Letter from President Randall on the death of Zhifan Dong

Dear University of Utah students, faculty, staff and community,

During my first year serving as your president, I have unfortunately witnessed firsthand the pain and suffering of family, friends and teammates of two of our students who were murdered—Aaron Lowe and Zhifan Dong. I sat with their families, heard the heartache in their voices and saw the pain in their tears. No loved ones should ever have to endure such sorrow. After each immeasurable loss, I have been moved to call for change and to challenge our campus community to do more.

“What can the university do better to serve and protect our students and what role can I play to ensure their safety?” I have asked myself this question repeatedly over the last eleven months. Each time I come to the same conclusion: listen, learn, hold people accountable, be transparent and constantly find ways to improve.

As a public university, the U has a responsibility to serve the public interest and to respect the public’s right to know, in good times or in bad. Of course, it’s always a challenge to be fully transparent while still respecting the privacy of students, faculty, staff and their families. But let me be clear: transparency shines a bright spotlight on our actions. Only by seeing can we improve.

Regarding the death of first-year student Zhifan Dong this past February at the hands of fellow student Haoyu Wang, I believe the university must err on the side of full transparency. Today, the university released a detailed timeline of our employees’ actions before, and as a result of her passing, including known public information related to this case and documents that would ultimately be subject to disclosure under public records laws and policies.

While we have been actively working on an honest and comprehensive self-evaluation of the university’s actions prior to Dong’s death since late February, we delayed the release of a detailed timeline and related documentation and information to protect a pending criminal case. Let me be clear: the university’s examination of the matter and the resulting accountability actions have been ongoing.
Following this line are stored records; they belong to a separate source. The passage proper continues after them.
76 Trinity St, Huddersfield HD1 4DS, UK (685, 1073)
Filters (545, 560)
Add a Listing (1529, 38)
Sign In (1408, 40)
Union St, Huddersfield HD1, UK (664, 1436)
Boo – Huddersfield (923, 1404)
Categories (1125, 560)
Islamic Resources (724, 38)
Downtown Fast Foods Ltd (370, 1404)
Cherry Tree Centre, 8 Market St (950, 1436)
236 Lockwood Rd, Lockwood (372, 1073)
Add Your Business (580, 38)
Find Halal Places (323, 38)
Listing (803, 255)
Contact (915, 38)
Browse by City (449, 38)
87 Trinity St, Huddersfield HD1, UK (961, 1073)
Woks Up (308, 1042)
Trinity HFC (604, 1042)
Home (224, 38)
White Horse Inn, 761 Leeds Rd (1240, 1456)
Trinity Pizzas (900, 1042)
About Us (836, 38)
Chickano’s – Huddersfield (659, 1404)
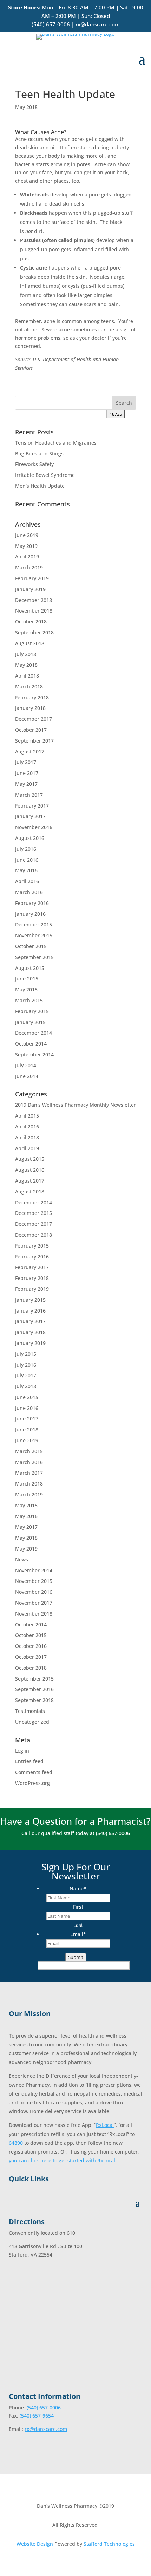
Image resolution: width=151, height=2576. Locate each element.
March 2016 (29, 892)
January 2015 (30, 1022)
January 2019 (30, 589)
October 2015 (31, 946)
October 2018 (31, 621)
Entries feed (29, 1761)
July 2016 (25, 849)
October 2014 (31, 1043)
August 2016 (29, 838)
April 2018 (27, 675)
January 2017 (30, 816)
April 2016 (27, 881)
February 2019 (32, 578)
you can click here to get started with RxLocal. (63, 2160)
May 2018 (26, 107)
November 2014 (33, 1570)
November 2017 (33, 1602)
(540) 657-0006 (51, 24)
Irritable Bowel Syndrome (45, 475)
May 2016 (26, 870)
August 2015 (29, 968)
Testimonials (30, 1711)
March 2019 (29, 567)
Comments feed (33, 1772)
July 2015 (25, 1354)
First (78, 1906)
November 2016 (33, 827)
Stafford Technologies (109, 2544)
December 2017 (33, 719)
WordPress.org (32, 1783)
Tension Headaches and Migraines (56, 442)
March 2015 (29, 1000)
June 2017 (26, 773)
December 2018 (33, 600)
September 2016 (34, 1689)
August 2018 (29, 643)
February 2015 (32, 1011)
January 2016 (30, 914)
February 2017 (32, 805)
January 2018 (30, 708)
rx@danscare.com (98, 24)
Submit (75, 1957)
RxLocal (105, 2125)
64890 (16, 2143)
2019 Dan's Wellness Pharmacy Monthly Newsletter (75, 1104)
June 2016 (26, 859)
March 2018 (29, 686)
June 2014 (26, 1076)
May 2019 (26, 546)
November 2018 (33, 610)
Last (78, 1925)
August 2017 (29, 751)
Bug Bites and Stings (39, 453)
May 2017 (26, 784)
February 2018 (32, 697)
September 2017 (34, 740)
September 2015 (34, 957)
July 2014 (25, 1065)
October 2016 (31, 1646)
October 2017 (31, 729)
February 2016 (32, 903)
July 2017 (25, 762)
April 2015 (27, 1115)
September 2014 (34, 1054)
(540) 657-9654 (37, 2415)
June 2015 (26, 978)
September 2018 (34, 632)
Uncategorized (32, 1722)
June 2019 (26, 535)
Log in (22, 1750)
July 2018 (25, 654)
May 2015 (26, 989)
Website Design (35, 2544)
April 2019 (27, 556)
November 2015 (33, 935)
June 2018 (26, 1429)
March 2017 (29, 794)
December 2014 (33, 1032)
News (21, 1559)
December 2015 (33, 924)
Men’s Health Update (40, 486)
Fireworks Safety (34, 464)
Although the university made extensive efforts to support and ensure the safety of Dong and provide assistance to Wang, our self-evaluation revealed shortcomings: a delay by former members of our housing services staff in notifying the University of Utah Police Department of indications of intimate partner violence; processes, procedures and trainings in housing that needed to be clarified and improved; and insufficient and unprofessional internal communication. We have addressed each of these areas, including employment actions.

In addition to holding employees accountable, we have updated and clarified emergency procedures for housing staff; restructured the organizational approach to streamline reporting processes; hired a new housing executive director; refined processes for communications between housing staff and university police; and implemented regular audits of conduct, racism and bias incidents in university-managed housing.

In addition, since the tragic murder of Lauren McCluskey in 2018, the U has made broad, sweeping changes to our safety practices to better ensure our students’ safety. We have completely transformed University of Utah Public Safety based on the recommendations of experts and the most recent state audit of our police department. These improvements include but are not limited to: establishing a new chief safety officer position; recruiting new police officers (more than 90% are new since 2019); creating more robust and thorough investigative practices; enhancing training on interpersonal violence intervention; investing in new public safety facilities and equipment; developing a public-facing dashboard; and establishing a center for research on improving campus safety.

When it comes to protecting our students, our job is never done. I’ve challenged university senior leaders to leave no stone unturned as we seek additional ways to enhance student safety, and I encourage all of you to do the same—every student, staff member, and faculty. We must always actively prioritize the health and well-being of the students entrusted to our care.

As your President, I will lead through transparency, by taking action and by constantly seeking to do better.

You have my commitment and I ask the same commitment of you.